Bimba abusata, il prete si difende: ‘Pensavo avesse 15 anni e…’

Bimba abusata, il prete si difende: ‘Pensavo avesse 15 anni e…’

Don Paolo Glaentzer, il prete settantenne che alcuni giorni fa è stato sorpreso da alcuni vicini di casa con una bambina di soli dieci anni, aimè resterà agli arresti domiciliari con l’accusa di violenza sessuale aggravata. Ma durante l’ultimo interrogatorio il parroco ha fatto delle dichiarazioni sconcertanti. Andiamo a vedere cosa ha detto.

Il prete che ha abusato della minorenne si difende

Se i vicini di casa non si avessero accorto di tutto il prete avrebbe continuato a commettere degli abusi. Sono queste le parole degli inquirenti che hanno raccontato anche che don Paolo era convinto che la piccola avesse almeno 15 anni. Per queste affermazioni e per l’arresto in flagranza di reato, l’accusa aveva chiesto per l’uomo di chiesa di scontare la pena direttamente in carcere. Ma il Gip, invece, ha deciso di mettere padre Glaentzer agli arresti domiciliari. Per quale motivo?

Arresti domiciliari per il prete che ha abusato della ragazzina di dieci anni

Secondo il Gip, il prete ormai è in età avanzata, in più non ci sarebbe la possibilità che l’uomo inquinasse le prove, dal momento che ha confessato tutta la verità. Ora dice di essersi pentito e durante l’interrogatorio avrebbe detto questo:

“Ho pensato a quanto accaduto e mi rendo conto di aver sbagliato”.

Don Paolo e la stretta amicizia con la piccola e i genitori di quest’ultima 

A quanto pare il prete ha aiutato economicamente la famiglia della bambina molestata, dandogli circa settemila euro nell’arco di dieci anni.

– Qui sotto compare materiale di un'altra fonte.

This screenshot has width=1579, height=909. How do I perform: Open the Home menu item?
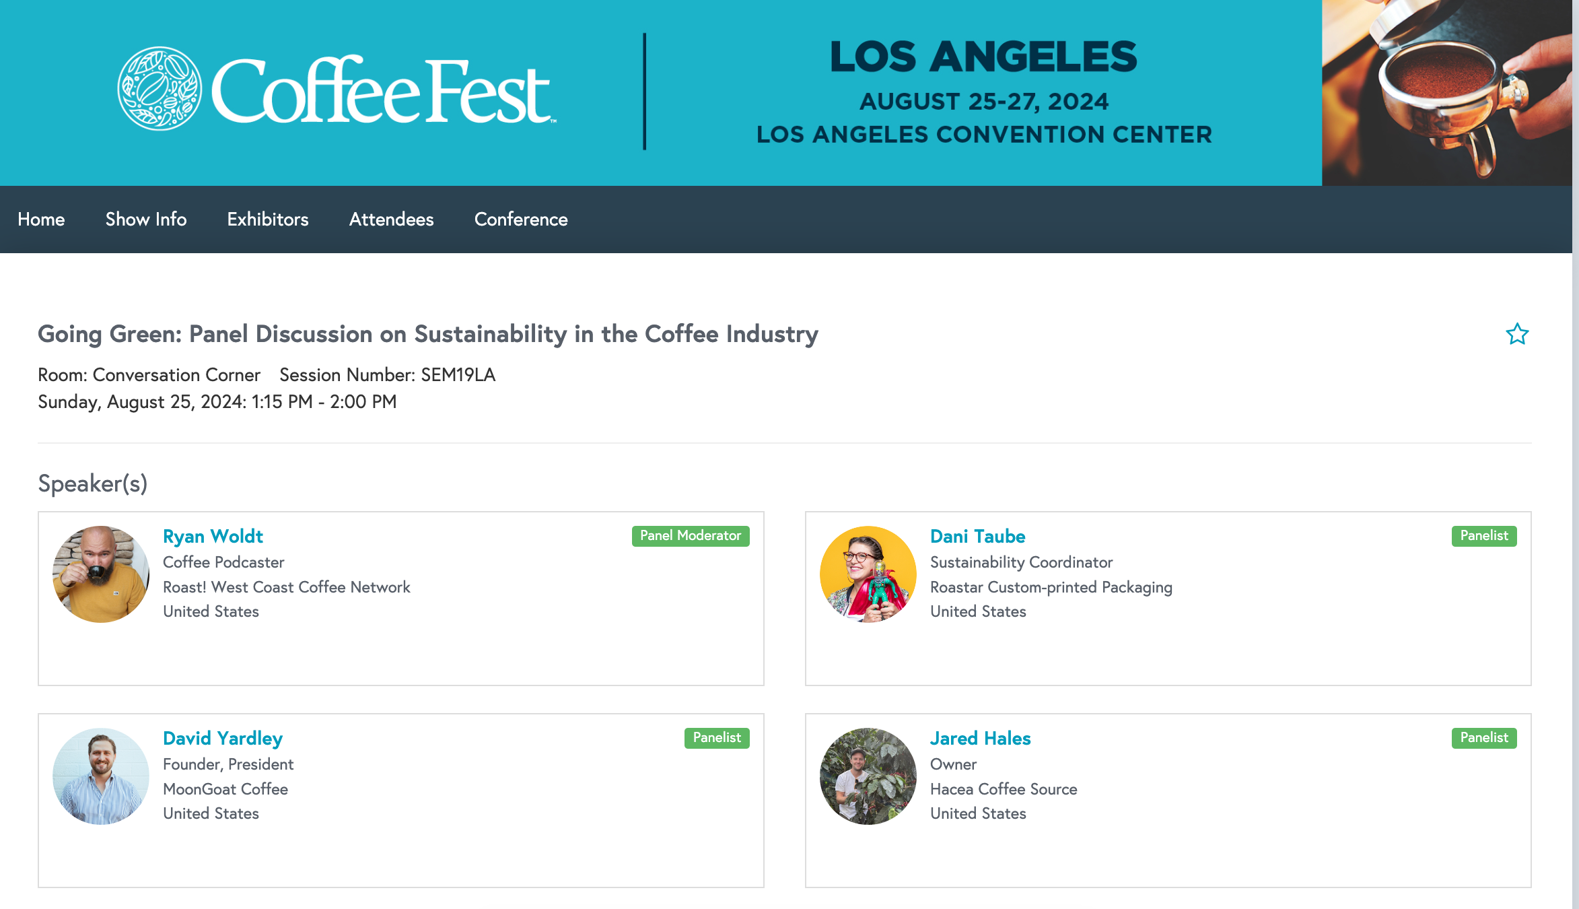41,220
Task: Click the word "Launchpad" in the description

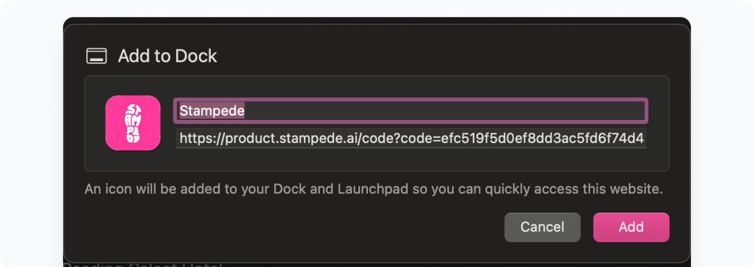Action: [x=372, y=189]
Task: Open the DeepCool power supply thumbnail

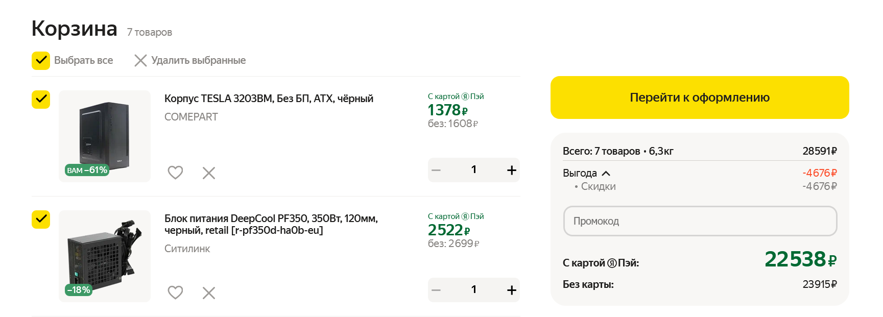Action: point(105,256)
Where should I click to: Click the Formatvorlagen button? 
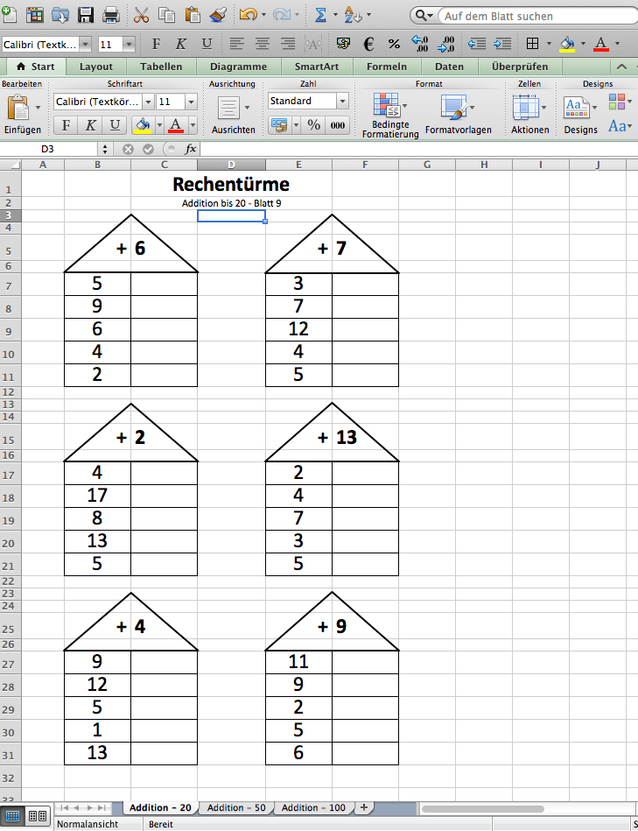tap(458, 115)
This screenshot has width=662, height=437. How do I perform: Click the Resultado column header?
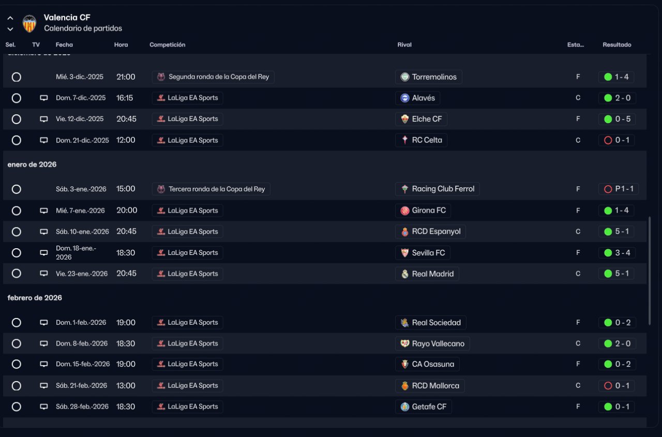616,45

“Ho conosciuto questa famiglia circa dieci anni fa, andavo una volta al mese a cena a casa loro”,

ha dichiarato don Paolo. Secondo la ricostruzione, l’abuso sulla minorenne sarebbe avvenuto al termine di una di queste cene. L’anziano prete in tutto questo tempo l’avrebbe circuita in modo da guadagnarsi la fiducia della ragazzina e quella dei suoi genitori. All’arrivo dei vicini di casa la piccola è scappata via e ha raccontato tutto ai genitori. Mentre il parroco ha rischiato di essere linciato, solo l’intervento delle forze dell’ordine ha evitato il peggio.